I feel as though that, if you try to defend Muslims and Islam, there’s this local moral that if you try to defend them they call them ‘Islam Apologists,’ or something like that, even though you should be able to defend your religion.

Aside from the emotional impact of Brexit, more than one participant discussed the practical implications which centred on asylum status and work or study abroad.

There was planning in my head. When I get the British passport I would go around the world and now I have to get a visa to go to every place …

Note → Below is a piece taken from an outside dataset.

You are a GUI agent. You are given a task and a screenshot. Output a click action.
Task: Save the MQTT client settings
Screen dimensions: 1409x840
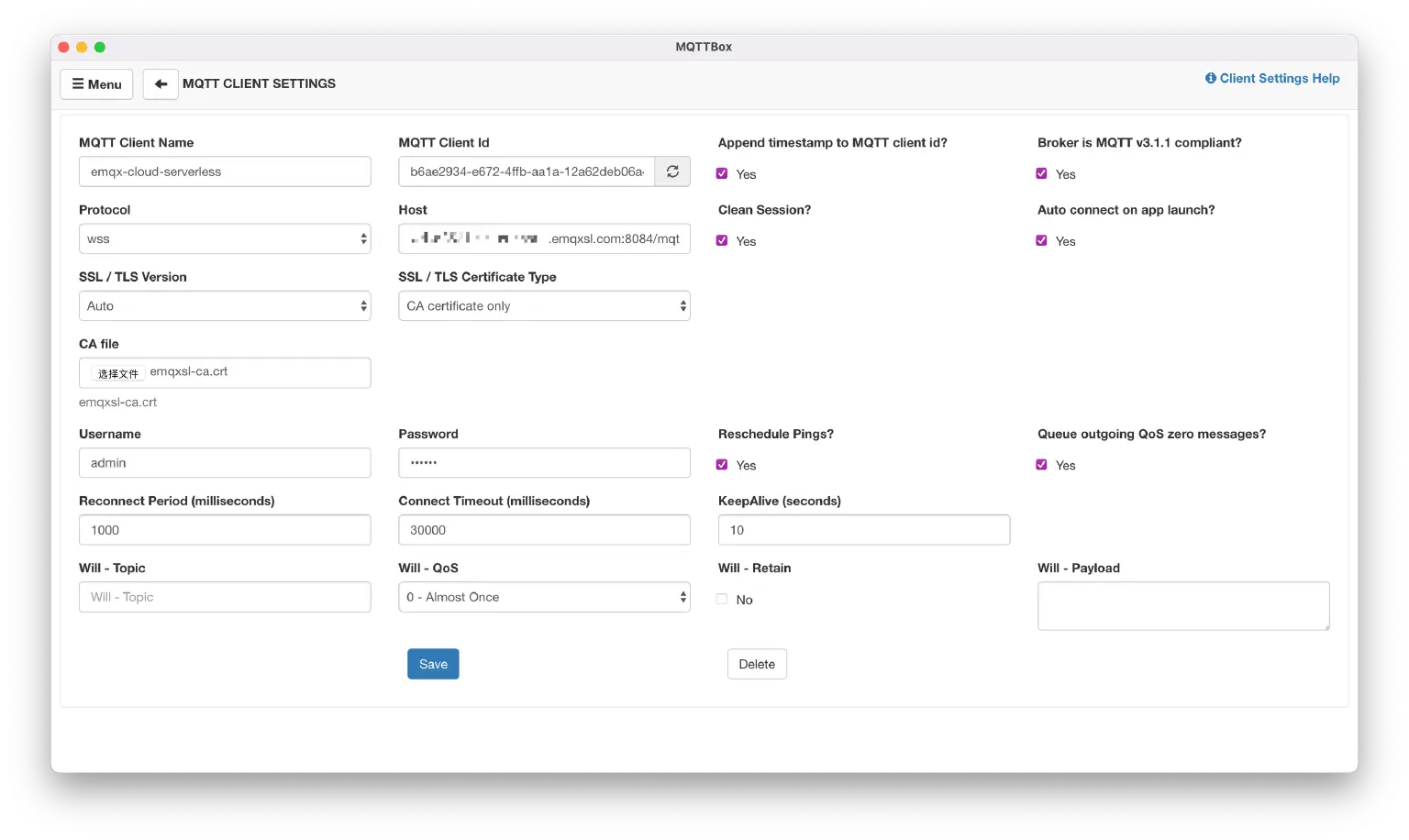(433, 663)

I am an Asylum Seeker so my case is not decided yet to remain here or to move back so for that reason … it’s a big problem for us. So the government didn’t give me any … information about that because maybe they don’t know. You have to wait. The government don’t know exactly what they’re going to do.

Being an asylum seeker was an added source of anxiety for three of the 11 participants. Despite the protection of international law for such cases, a feeling of increased uncertainty in an already uncertain situation was a compounding impact of Brexit.

Discussion

Themes emerging from this first set of data include losing a sense of certainty and belonging. For the women in the project, the fallout of the EU referendum has caused ongoing feelings of isolation and alienation - in similar ways to the emotional fallout of being a victim of a racist incident or hate crime - but felt on a larger scale. This was highlighted by discussions around ‘recovery’ and ‘living life as normal’, phrases associated with trauma or shock. These findings dovetail with those of Migration, Moral Panic and Meaning, but with additional issues emerging linked to ethnicity. Going forward this project will continue running focus groups to gather views and reflections of Brexit among young, BME women in a partnership between EYST and WISERD. It will also provide training in ‘action research skills’ to focus group participants as part of the WISERD training programme.

Thanks are due to all partners at EYST and particularly Yasmin Begum who carried out a literature review contributing to this article, all research participants, to WISERD for funding the project and to Dr Dawn Mannay for instigating it through ‘Belonging, Believing and Brexit’. Thanks are also due to Mymuna Mohamood who has advised on the project and to Dr Constantino Dumangane Jr for his expert advice.